While prime customers get free shipping to Mexico (5 to 9 days) or Canada (7 to 12 days), they must pay the import duties; sellers are off the hook on collecting and paying these fees. Duties are not always straight-forward. Even Revstep, as a bonded importer, hires a customs broker to comb through thousands of HS Codes to determine the right duties to pay upon entry into the US. Luckily Amazon simplifies this for you and charges the customer an estimated deposit for import duties and VAT on your behalf. As soon as the customer purchases the item, they assume ownership of it and therefore become the importer of record (the person responsible to pay the duties and taxes). Amazon adds the import fee to the amount the customer pays at checkout. At that time, the customer also authorizes international carriers to pay this amount to the Canadian or Mexican authorities on their behalf.

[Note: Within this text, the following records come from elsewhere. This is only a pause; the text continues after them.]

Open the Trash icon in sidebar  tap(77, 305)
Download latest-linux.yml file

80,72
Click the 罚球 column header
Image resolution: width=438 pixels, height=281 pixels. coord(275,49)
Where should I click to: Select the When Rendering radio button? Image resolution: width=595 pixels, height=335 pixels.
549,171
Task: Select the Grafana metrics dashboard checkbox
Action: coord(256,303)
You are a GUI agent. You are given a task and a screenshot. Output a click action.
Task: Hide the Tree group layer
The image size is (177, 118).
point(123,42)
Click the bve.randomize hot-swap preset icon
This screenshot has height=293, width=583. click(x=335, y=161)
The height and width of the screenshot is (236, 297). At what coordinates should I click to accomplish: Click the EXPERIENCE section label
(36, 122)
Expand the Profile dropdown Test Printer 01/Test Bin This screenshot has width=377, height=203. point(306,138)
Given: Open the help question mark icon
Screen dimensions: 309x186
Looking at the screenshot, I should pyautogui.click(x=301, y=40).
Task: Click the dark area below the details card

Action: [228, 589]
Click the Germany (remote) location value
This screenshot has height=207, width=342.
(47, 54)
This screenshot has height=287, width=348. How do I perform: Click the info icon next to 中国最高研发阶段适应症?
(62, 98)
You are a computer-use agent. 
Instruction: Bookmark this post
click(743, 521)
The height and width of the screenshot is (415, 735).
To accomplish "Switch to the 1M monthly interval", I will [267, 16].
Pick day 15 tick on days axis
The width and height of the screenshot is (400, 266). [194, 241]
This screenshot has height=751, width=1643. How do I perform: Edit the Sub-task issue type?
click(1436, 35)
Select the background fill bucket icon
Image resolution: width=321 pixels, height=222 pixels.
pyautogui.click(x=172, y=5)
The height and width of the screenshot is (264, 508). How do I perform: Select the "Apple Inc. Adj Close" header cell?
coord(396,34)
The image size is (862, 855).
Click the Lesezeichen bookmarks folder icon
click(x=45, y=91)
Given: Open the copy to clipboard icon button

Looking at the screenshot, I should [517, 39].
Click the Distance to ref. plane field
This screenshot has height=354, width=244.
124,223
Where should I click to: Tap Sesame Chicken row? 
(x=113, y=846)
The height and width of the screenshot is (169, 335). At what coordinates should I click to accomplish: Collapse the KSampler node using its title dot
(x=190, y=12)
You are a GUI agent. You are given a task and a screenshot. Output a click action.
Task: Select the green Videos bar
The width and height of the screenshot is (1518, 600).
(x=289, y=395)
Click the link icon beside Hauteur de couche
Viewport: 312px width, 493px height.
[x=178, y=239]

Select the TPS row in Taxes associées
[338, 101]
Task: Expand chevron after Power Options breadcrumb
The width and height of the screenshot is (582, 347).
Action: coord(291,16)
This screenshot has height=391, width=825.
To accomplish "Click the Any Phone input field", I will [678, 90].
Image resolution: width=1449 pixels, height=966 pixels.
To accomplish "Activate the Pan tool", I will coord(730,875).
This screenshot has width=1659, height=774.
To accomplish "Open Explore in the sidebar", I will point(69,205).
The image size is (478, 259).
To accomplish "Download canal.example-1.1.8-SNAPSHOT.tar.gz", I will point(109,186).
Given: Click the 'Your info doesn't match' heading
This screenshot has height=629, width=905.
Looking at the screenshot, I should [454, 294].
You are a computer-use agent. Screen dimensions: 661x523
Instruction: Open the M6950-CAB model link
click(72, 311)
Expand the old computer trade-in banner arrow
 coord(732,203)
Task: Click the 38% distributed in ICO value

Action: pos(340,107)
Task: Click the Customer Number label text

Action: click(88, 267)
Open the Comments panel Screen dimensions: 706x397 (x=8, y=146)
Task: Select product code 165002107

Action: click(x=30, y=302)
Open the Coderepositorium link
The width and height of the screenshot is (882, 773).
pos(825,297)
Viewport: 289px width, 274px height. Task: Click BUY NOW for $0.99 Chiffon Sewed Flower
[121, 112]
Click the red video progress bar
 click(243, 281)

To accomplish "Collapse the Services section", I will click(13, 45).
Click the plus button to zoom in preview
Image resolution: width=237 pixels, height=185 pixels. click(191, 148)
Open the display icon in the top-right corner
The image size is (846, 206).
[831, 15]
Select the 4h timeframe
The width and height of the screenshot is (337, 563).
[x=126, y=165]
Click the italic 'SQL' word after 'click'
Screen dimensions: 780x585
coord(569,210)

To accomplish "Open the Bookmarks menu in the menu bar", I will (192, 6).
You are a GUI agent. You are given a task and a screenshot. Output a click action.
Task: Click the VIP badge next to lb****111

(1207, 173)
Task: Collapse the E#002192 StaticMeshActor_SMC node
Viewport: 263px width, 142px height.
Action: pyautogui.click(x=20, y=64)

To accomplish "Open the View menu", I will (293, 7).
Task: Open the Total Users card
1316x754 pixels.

What to do with Canadian and Mexican returns?
Amazon offers a very basic answer that says the same FBA customer returns policy applies and the returned items will be sent directly back to the US like any normal US purchase. True cost is yet to be seen. We will update the blog when we have a clear answer.
Remote Fulfillment is a Good Idea!
In entrepreneurship we talk about the MVP – Minimum Viable Product. Amazon is offering sellers an opportunity to use their Minimum Viable Process. In a book I recently read, “The Lean Start-up”, Eric Ries describes an MVP as a version of a new product (or a process in this case) that allows managers to maximize learning about customers with the least effort and capital expense. So before you spend exorbitant money on a new idea, test the market and understand what kind of demand and sales opportunity there is. I believe remote fulfillment is the minimum viable process for sellers to enter a market because:
- It’s immediate – no need to reallocate inventory or waste processing time
- You still receive the prime badge
- It eliminates some of the immediate cost of selling internationally
- Amazon minimizes your effort by processing taxes, duties, and returns on your behalf.
If your products don’t sell well in the new marketplace or you don’t have enough margin baked into your price, you can just as easily turn them off as you turned them on. If the products do well in the new country, our recommendation is to send bulk inventory directly to that country’s Amazon FCs so you can both offer 2 day prime shipping instead of the delayed international prime shipping and also minimize the higher international FBA fee. So go one, give it a try and your product sales might surprise you!